───── DATA TO PROCESS

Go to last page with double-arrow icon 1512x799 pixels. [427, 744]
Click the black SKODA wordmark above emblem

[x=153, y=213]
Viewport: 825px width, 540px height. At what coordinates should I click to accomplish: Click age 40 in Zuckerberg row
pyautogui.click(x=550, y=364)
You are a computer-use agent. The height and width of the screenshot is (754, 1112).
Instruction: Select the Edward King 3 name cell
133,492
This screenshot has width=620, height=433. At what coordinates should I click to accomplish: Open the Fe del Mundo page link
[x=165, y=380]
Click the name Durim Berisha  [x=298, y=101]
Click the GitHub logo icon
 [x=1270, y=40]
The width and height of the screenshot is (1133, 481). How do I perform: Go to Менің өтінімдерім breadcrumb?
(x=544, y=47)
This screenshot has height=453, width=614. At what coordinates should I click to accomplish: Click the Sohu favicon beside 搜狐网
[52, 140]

──────────

- **WHAT TO DO**
Your response must repeat all of the material above exactly.

- **RESPONSE**
Go to last page with double-arrow icon 1512x799 pixels. [427, 744]
Click the black SKODA wordmark above emblem

[x=153, y=213]
Viewport: 825px width, 540px height. At what coordinates should I click to accomplish: Click age 40 in Zuckerberg row
pyautogui.click(x=550, y=364)
You are a computer-use agent. The height and width of the screenshot is (754, 1112).
Instruction: Select the Edward King 3 name cell
133,492
This screenshot has width=620, height=433. At what coordinates should I click to accomplish: Open the Fe del Mundo page link
[x=165, y=380]
Click the name Durim Berisha  [x=298, y=101]
Click the GitHub logo icon
 [x=1270, y=40]
The width and height of the screenshot is (1133, 481). How do I perform: Go to Менің өтінімдерім breadcrumb?
(x=544, y=47)
This screenshot has height=453, width=614. At what coordinates should I click to accomplish: Click the Sohu favicon beside 搜狐网
[52, 140]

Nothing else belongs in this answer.